Maka dari itu, Kiai Basyir ini berfikir, bahwa bertambahnya penduduk ini, masyarakat membutuhkan pendidikan guna menempa masyarakat dalam bidang keagamaan.

Profil Kiai Basyir dan Istrinya, Nyai Hasanah

Kiai Basyir merupakan pendatang asal Jepara. Beliau dilahirkan di Desa Kedungombo, Buaran, Mayong, Jepara. Tahun kelahirannya tidak diketahui secara pasti. Namun berkisaran tahun 1870-an. Beliau memiliki perawakan kecil. Tubuhnya tidak gemuk dan tidak kurus. Pas, proporsional. Kesehariannya, kalau tidak memakai sarung adalah memakai celana gombrong. Sering juga memakai udeng. Orangnya tangkas, yang kalau berjalan tidak terlalu cepat.

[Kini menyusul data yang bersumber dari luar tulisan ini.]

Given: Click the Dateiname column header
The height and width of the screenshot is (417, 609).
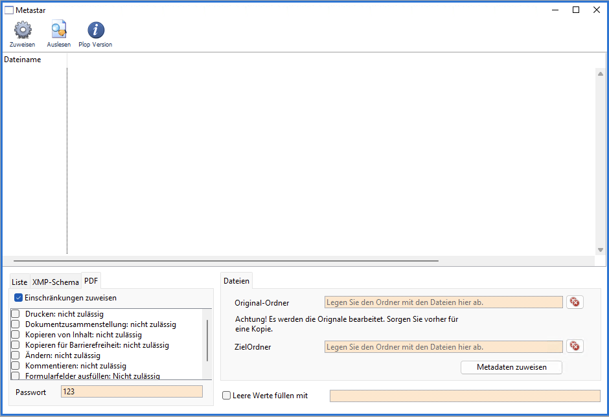Looking at the screenshot, I should tap(34, 60).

Beliau selain dikenal mempunyai spritualitas yang mempuni, beliau juga memiliki pertabiban dan sangat telaten dengan anak-anak. Beliau sering memberi sangu dan membuatkan mainan kepada anak-anak.

Beliau akhirnya menikah dengan Nyai Hj. Hasanah (Mbah Wiji) yang berasal dari Desa Budug, Peterongan, Jombang pada abad ke XIX. Bersama istrinya dan warga lain di Jombang, beliau terlibat dalam pendirian desa baru. Hingga desa itu dinamai Desa Jombang hingga kini. Di sini pula Kiai Basyir melihat penduduk desa bertambah. Ia mendidik anak-anak kecil dan masyarakat mengaji di rumahnya. Pelajaran utamanya adalah al-quran.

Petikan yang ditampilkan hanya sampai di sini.